**** Dataset ****

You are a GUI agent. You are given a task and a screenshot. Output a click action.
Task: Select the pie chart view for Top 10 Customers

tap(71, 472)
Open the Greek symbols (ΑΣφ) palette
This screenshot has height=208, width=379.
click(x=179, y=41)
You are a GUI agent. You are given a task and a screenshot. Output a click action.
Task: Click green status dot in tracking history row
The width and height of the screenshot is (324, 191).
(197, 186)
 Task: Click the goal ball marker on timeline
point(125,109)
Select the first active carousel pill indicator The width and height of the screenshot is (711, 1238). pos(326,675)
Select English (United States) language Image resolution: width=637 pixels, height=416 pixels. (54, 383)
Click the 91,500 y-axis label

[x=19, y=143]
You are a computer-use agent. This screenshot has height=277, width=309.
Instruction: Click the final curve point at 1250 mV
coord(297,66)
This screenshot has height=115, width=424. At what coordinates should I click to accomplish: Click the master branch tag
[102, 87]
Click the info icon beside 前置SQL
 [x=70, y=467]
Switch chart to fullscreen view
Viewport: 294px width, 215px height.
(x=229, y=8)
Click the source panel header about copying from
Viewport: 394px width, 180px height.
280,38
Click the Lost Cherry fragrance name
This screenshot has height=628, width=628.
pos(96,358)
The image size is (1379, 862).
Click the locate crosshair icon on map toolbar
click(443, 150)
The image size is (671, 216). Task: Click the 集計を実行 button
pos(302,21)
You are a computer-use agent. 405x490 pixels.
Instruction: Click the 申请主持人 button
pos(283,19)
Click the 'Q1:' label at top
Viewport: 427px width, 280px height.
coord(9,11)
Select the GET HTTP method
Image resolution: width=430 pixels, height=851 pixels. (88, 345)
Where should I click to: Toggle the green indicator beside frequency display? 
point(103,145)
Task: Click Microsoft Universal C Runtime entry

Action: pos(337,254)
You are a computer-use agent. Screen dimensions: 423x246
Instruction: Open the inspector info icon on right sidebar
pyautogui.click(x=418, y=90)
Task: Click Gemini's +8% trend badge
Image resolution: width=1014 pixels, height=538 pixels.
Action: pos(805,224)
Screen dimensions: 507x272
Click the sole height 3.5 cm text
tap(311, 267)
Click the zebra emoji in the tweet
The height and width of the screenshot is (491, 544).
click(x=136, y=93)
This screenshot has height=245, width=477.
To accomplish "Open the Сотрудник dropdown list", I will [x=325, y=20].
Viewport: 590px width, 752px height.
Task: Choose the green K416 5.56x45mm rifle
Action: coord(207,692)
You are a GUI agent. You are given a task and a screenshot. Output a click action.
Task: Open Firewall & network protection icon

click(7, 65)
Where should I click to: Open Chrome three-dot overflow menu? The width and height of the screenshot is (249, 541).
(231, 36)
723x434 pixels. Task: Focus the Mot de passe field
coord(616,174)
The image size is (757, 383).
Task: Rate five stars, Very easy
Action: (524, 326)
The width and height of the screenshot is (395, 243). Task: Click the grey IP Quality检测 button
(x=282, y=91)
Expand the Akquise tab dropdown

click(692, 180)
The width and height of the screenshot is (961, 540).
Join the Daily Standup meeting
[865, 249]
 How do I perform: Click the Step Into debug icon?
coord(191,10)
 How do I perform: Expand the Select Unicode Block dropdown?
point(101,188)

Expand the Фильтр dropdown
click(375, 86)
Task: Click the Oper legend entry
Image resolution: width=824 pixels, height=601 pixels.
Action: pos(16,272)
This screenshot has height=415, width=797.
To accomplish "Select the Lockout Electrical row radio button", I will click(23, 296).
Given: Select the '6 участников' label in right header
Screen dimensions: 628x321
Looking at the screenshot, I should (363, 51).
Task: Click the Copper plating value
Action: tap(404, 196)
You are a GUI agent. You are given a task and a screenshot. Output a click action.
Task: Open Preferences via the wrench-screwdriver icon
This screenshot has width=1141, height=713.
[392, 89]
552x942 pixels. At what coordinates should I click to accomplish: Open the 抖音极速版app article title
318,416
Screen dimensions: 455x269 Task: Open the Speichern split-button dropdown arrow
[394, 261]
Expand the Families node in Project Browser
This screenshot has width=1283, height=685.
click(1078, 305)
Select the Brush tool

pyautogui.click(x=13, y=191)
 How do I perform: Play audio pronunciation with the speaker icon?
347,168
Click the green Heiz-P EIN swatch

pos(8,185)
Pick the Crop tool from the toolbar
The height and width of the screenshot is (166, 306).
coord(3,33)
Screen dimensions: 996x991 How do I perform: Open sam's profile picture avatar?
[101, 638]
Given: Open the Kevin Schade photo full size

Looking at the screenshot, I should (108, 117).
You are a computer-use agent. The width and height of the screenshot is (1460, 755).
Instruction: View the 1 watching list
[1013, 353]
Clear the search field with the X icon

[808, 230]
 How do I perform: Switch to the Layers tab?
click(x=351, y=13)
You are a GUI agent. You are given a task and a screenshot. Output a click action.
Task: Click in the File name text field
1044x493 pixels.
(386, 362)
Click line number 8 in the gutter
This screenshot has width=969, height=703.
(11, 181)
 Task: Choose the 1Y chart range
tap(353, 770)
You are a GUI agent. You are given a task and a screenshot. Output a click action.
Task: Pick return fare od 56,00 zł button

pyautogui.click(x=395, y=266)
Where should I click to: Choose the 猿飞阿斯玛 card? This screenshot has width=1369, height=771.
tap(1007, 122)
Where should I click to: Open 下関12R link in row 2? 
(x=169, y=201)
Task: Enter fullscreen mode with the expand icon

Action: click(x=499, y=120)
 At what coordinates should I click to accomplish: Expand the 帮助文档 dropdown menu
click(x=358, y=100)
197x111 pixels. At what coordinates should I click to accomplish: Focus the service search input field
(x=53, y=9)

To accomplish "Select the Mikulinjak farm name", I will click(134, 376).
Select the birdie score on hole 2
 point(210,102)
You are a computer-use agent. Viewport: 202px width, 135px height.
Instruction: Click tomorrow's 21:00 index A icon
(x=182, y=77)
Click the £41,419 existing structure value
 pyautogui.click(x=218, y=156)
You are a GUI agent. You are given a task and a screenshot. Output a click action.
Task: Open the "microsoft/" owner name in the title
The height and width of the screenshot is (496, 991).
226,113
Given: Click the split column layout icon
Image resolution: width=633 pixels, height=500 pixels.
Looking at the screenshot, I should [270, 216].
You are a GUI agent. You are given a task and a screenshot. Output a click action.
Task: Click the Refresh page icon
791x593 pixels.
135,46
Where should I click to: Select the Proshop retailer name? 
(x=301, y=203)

****

[Prompt] A verbatim copy of all the records is to be produced.

[Output of the exercise]
You are a GUI agent. You are given a task and a screenshot. Output a click action.
Task: Select the pie chart view for Top 10 Customers

tap(71, 472)
Open the Greek symbols (ΑΣφ) palette
This screenshot has height=208, width=379.
click(x=179, y=41)
You are a GUI agent. You are given a task and a screenshot. Output a click action.
Task: Click green status dot in tracking history row
The width and height of the screenshot is (324, 191).
(197, 186)
 Task: Click the goal ball marker on timeline
point(125,109)
Select the first active carousel pill indicator The width and height of the screenshot is (711, 1238). pos(326,675)
Select English (United States) language Image resolution: width=637 pixels, height=416 pixels. (54, 383)
Click the 91,500 y-axis label

[x=19, y=143]
You are a computer-use agent. This screenshot has height=277, width=309.
Instruction: Click the final curve point at 1250 mV
coord(297,66)
This screenshot has height=115, width=424. At what coordinates should I click to accomplish: Click the master branch tag
[102, 87]
Click the info icon beside 前置SQL
 [x=70, y=467]
Switch chart to fullscreen view
Viewport: 294px width, 215px height.
(x=229, y=8)
Click the source panel header about copying from
Viewport: 394px width, 180px height.
280,38
Click the Lost Cherry fragrance name
This screenshot has height=628, width=628.
pos(96,358)
The image size is (1379, 862).
Click the locate crosshair icon on map toolbar
click(443, 150)
The image size is (671, 216). Task: Click the 集計を実行 button
pos(302,21)
You are a computer-use agent. 405x490 pixels.
Instruction: Click the 申请主持人 button
pos(283,19)
Click the 'Q1:' label at top
Viewport: 427px width, 280px height.
coord(9,11)
Select the GET HTTP method
Image resolution: width=430 pixels, height=851 pixels. (88, 345)
Where should I click to: Toggle the green indicator beside frequency display? 
point(103,145)
Task: Click Microsoft Universal C Runtime entry

Action: pos(337,254)
You are a computer-use agent. Screen dimensions: 423x246
Instruction: Open the inspector info icon on right sidebar
pyautogui.click(x=418, y=90)
Task: Click Gemini's +8% trend badge
Image resolution: width=1014 pixels, height=538 pixels.
Action: pos(805,224)
Screen dimensions: 507x272
Click the sole height 3.5 cm text
tap(311, 267)
Click the zebra emoji in the tweet
The height and width of the screenshot is (491, 544).
click(x=136, y=93)
This screenshot has height=245, width=477.
To accomplish "Open the Сотрудник dropdown list", I will [x=325, y=20].
Viewport: 590px width, 752px height.
Task: Choose the green K416 5.56x45mm rifle
Action: coord(207,692)
You are a GUI agent. You are given a task and a screenshot. Output a click action.
Task: Open Firewall & network protection icon

click(7, 65)
Where should I click to: Open Chrome three-dot overflow menu? The width and height of the screenshot is (249, 541).
(231, 36)
723x434 pixels. Task: Focus the Mot de passe field
coord(616,174)
The image size is (757, 383).
Task: Rate five stars, Very easy
Action: (524, 326)
The width and height of the screenshot is (395, 243). Task: Click the grey IP Quality检测 button
(x=282, y=91)
Expand the Akquise tab dropdown

click(692, 180)
The width and height of the screenshot is (961, 540).
Join the Daily Standup meeting
[865, 249]
 How do I perform: Click the Step Into debug icon?
coord(191,10)
 How do I perform: Expand the Select Unicode Block dropdown?
point(101,188)

Expand the Фильтр dropdown
click(375, 86)
Task: Click the Oper legend entry
Image resolution: width=824 pixels, height=601 pixels.
Action: pos(16,272)
This screenshot has height=415, width=797.
To accomplish "Select the Lockout Electrical row radio button", I will click(23, 296).
Given: Select the '6 участников' label in right header
Screen dimensions: 628x321
Looking at the screenshot, I should (363, 51).
Task: Click the Copper plating value
Action: tap(404, 196)
You are a GUI agent. You are given a task and a screenshot. Output a click action.
Task: Open Preferences via the wrench-screwdriver icon
This screenshot has width=1141, height=713.
[392, 89]
552x942 pixels. At what coordinates should I click to accomplish: Open the 抖音极速版app article title
318,416
Screen dimensions: 455x269 Task: Open the Speichern split-button dropdown arrow
[394, 261]
Expand the Families node in Project Browser
This screenshot has width=1283, height=685.
click(1078, 305)
Select the Brush tool

pyautogui.click(x=13, y=191)
 How do I perform: Play audio pronunciation with the speaker icon?
347,168
Click the green Heiz-P EIN swatch

pos(8,185)
Pick the Crop tool from the toolbar
The height and width of the screenshot is (166, 306).
coord(3,33)
Screen dimensions: 996x991 How do I perform: Open sam's profile picture avatar?
[101, 638]
Given: Open the Kevin Schade photo full size

Looking at the screenshot, I should (108, 117).
You are a computer-use agent. The width and height of the screenshot is (1460, 755).
Instruction: View the 1 watching list
[1013, 353]
Clear the search field with the X icon

[808, 230]
 How do I perform: Switch to the Layers tab?
click(x=351, y=13)
You are a GUI agent. You are given a task and a screenshot. Output a click action.
Task: Click in the File name text field
1044x493 pixels.
(386, 362)
Click line number 8 in the gutter
This screenshot has width=969, height=703.
(11, 181)
 Task: Choose the 1Y chart range
tap(353, 770)
You are a GUI agent. You are given a task and a screenshot. Output a click action.
Task: Pick return fare od 56,00 zł button

pyautogui.click(x=395, y=266)
Where should I click to: Choose the 猿飞阿斯玛 card? This screenshot has width=1369, height=771.
tap(1007, 122)
Where should I click to: Open 下関12R link in row 2? 
(x=169, y=201)
Task: Enter fullscreen mode with the expand icon

Action: click(x=499, y=120)
 At what coordinates should I click to accomplish: Expand the 帮助文档 dropdown menu
click(x=358, y=100)
197x111 pixels. At what coordinates should I click to accomplish: Focus the service search input field
(x=53, y=9)

To accomplish "Select the Mikulinjak farm name", I will click(134, 376).
Select the birdie score on hole 2
 point(210,102)
You are a computer-use agent. Viewport: 202px width, 135px height.
Instruction: Click tomorrow's 21:00 index A icon
(x=182, y=77)
Click the £41,419 existing structure value
 pyautogui.click(x=218, y=156)
You are a GUI agent. You are given a task and a screenshot. Output a click action.
Task: Open the "microsoft/" owner name in the title
The height and width of the screenshot is (496, 991).
226,113
Given: Click the split column layout icon
Image resolution: width=633 pixels, height=500 pixels.
Looking at the screenshot, I should [270, 216].
You are a GUI agent. You are given a task and a screenshot. Output a click action.
Task: Click the Refresh page icon
791x593 pixels.
135,46
Where should I click to: Select the Proshop retailer name? 
(x=301, y=203)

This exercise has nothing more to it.